As we all are now painfully aware, the coronavirus ordeal has left a long trail of examples. The World Health Organization declared, long after the initial outbreaks, that COVID-19 was not a public health emergency. Then it was. The Surgeon General of the United States announced on March 2 that wearing masks was unhelpful. Then they became helpful and sometimes mandatory. The nation was gripped with fear when experts indicated that the virus lingered on surfaces for days or weeks. In late May, the Centers for Disease Control declared that this was not the case. It has been shown that initial models estimating infection and death rates were horrendously flawed, vastly overstating the impending damage, including 2 million deaths in the United States and half a million in the United Kingdom.
These are not just pragmatic adjustments made on the fly. They are failures of expertise. Based on their flawed models, the policy response preferred by the dominant experts included a lockdown of much of society. Businesses, churches, entertainment venues, schools, and parks all closed down. Months later, it was far from clear that this radical approach was effective. A comparison of U.S. states following a variety of approaches did not show that those with strict stay-at-home orders fared systematically better than those with looser rules. A comparison of countries abroad yields the same result. In mid-May, Gov. Andrew Cuomo of New York revealed that two-thirds of recent coronavirus infections in his state occurred in people who had observed the stay-at-home order, while nearly 20% had occurred in nursing home residents. Altogether, 85% of new cases were found in people who had been locked down.

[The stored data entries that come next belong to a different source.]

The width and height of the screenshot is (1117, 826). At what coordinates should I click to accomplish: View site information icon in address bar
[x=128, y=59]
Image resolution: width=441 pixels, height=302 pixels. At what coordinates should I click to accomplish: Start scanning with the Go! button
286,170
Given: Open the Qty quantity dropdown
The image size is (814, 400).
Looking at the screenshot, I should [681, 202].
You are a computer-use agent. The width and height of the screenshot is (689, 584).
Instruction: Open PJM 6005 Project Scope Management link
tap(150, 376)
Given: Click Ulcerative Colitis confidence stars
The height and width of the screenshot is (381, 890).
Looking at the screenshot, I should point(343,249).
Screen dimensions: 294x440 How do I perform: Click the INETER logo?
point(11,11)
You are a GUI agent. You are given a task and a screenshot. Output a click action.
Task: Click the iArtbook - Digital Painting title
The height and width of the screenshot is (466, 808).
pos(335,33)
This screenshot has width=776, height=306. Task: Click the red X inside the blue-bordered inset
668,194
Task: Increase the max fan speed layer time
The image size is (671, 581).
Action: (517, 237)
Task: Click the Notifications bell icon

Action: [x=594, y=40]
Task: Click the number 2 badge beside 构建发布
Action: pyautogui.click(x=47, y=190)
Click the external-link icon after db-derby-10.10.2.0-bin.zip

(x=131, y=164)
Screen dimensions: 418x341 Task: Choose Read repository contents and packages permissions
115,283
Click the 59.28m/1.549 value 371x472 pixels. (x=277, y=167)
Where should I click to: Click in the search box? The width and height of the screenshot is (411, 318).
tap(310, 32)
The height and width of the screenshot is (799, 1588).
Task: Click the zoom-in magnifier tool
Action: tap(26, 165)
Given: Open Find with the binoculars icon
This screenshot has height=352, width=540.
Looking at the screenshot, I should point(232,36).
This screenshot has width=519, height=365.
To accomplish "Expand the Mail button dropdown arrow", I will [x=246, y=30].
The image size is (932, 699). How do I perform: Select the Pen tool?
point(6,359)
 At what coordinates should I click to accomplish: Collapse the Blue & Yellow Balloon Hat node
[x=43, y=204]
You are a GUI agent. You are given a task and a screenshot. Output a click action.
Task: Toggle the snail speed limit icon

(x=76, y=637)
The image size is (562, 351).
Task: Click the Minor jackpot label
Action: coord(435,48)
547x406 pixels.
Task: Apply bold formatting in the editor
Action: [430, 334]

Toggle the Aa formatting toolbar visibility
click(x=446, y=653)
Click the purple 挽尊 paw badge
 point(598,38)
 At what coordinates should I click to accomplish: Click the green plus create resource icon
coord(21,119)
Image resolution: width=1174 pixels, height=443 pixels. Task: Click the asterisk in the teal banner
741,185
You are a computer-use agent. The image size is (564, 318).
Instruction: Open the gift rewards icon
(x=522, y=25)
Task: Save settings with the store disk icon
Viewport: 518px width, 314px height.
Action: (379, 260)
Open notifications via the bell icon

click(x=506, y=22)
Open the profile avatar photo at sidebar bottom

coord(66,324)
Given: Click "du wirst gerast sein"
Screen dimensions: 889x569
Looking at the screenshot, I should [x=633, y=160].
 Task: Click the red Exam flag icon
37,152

Although an expert groupthink developed favoring the lockdown strategy, the experts were not unanimous in their appraisals. As early as mid-April, Professor Isaac Ben-Israel, the chairman of the Israeli National Council for Research and Development, estimated, based on data already available, that it did not matter much whether policymakers instituted lockdowns or not. A Hebrew University of Jerusalem team including David Gershon, Alexander Lipton and Hagai Levine similarly concluded the lockdown was unnecessary. Some Swedish experts convinced their government to forego a strict lockdown.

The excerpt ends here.